Results. They prove the satisfiability of this logic is decidable. The proof is by reduction to nonemptiness problem of data automata, and looks not hard. For the complexity, they say it is probably high. Then they show two undecidable extensions:
- $C_{@a,@b}$ instead of simple $C_{@a}$;
- the logic with operator ‘from-now-on’. They also consider some decidable extensions.

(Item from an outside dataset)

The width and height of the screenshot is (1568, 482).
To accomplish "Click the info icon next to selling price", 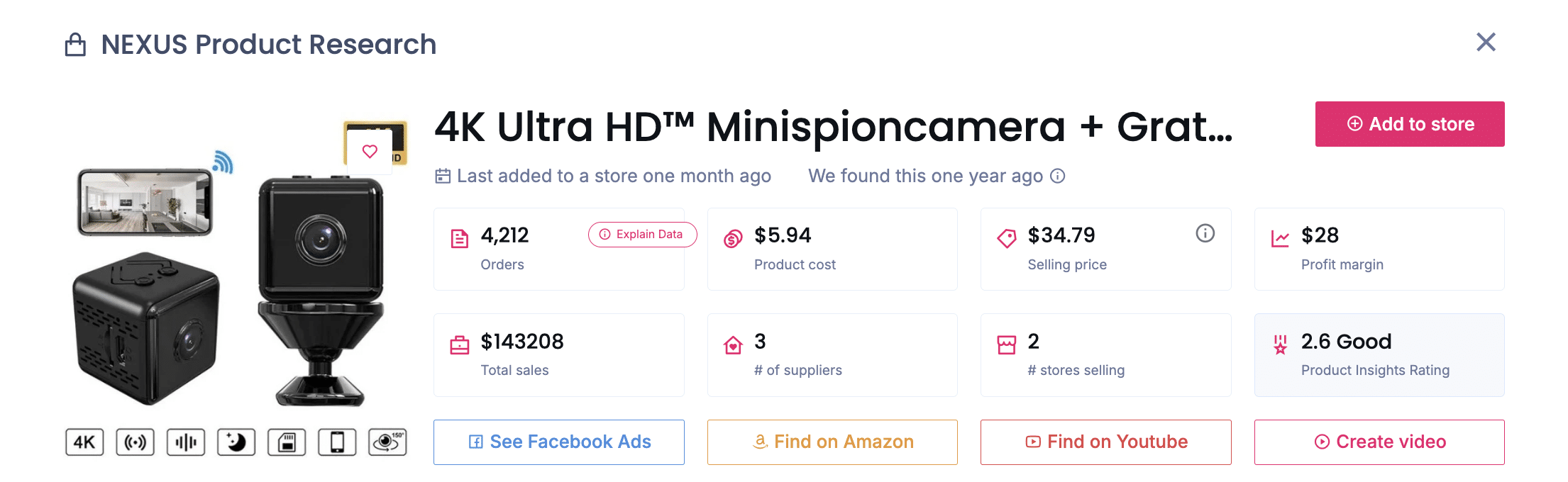I will click(1205, 233).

Here is one of their undecidable extensions that I looked into. Consider a new operator $C_{@a,@b}$ that allows you to fix two variables in the current moment and then filter the subsequent trace to have both data values to be present in some two variables. Note that this is truly an extension, since the original operator $C_{@a}$ does not allow for this (and nesting does not help). To prove undecidability of the new logic, they reduce PCP to it. Let a sequence of dominos \((u,v)_{i_1}, ..., (u,v)_{i_n}\) represent a solution to the PCP instance, where each $i_l$ describes the index of a domino (not the number of repetitions). We will use only two data variables, $a$ and $b$. With the solution sequence, we associate a word $w$ from $((\Sigma \cup \bar \Sigma) \times D^{{a,b}})^*$, where $\bar \Sigma$ are just barred sigma symbols and will be used for $v$-component of the dominos. We will use pairs of data values $(d^a_1,d^b_2)$ to address the individual letters in $w$. Recall that a solution the PCP instance has $u_{i_1} … u_{i_n} = v_{i_1} … v_{i_n}$. Their trick is to associate with $u$-sequence the data sequence $(d^a_1,d^b_1)(d^a_1,d^b_2)(d^a_2,d^b_2)…(d^a_{n-1},d^b_n)(d^a_n,d^b_n)$, where each $d^a_i$ occurs exactly twice except for $d_n^a$ which occurs once, the same for each $d^b_i$. Similarly, for the $v$-sequence. Morever, in the combined $u/v$-sequence, each pair $(d^a_i,d^b_{i+1})$ occurs exactly twice, once in the $u$-part and once in the $v$-part. Finally, the propositions of the-same-address labels should be equal (or rather whenever we see $\sigma$ for some $(d^a_i,d^b_{i+1})$ then later we should see $\bar \sigma$ in the same address). All these properties can be stated using the extended BD-LTL. Example: let the solution dominos be $(lo,l)(lo,ol)(lo,olo)$, where $\Sigma = {l,o}$. Thus, the $u$-part is $lo\cdot lo\cdot lo$ and the $v$-part is $\bar l \cdot \bar o \bar l \cdot \bar o\bar l\bar o$. With both $u$ and $v$ parts, we associate the data sequence: $(1,1)(1,2)(2,2)(2,3)(3,3)(3,4)$ (6 letters hence 6 pairs). The model of the formula will be: $(l, (1,1)) (o,(1,2)) \mid (\bar l, (1,1)) \ \sharp\ (l, (2,2)) (o,(2,3)) \mid (\bar o, (1,2)) (\bar l, (2,2)) \ \sharp\ (l, (3,3)) (o,(3,4)) \mid (\bar o, (2,3)) (\bar l, (3,3))(\bar o, (3,4))$, where $\sharp$ separates $(u,v)$ dominos and $\mid$ separates the components in a domino.
The main question is “Can we encode the same models using $C_{@a}$ only?”, i.e., without using pairs of data values? The answer is NO: the hard part is to ensure the correct order of data values. Suppose the $u$-part has data values $1\ 2\ 3\ 4$ and we want the $v$-part to have $1\ 2\ 3\ 4$. Seems like the BD-LTL cannot distinguish $1\ 2\ 3\ 4$ from $1\ 3\ 2\ 4$, while it can distinguish $(1,1)(1,2)(2,2)(2,3)(3,3)(3,4)$ from any of its shuffles. Nice.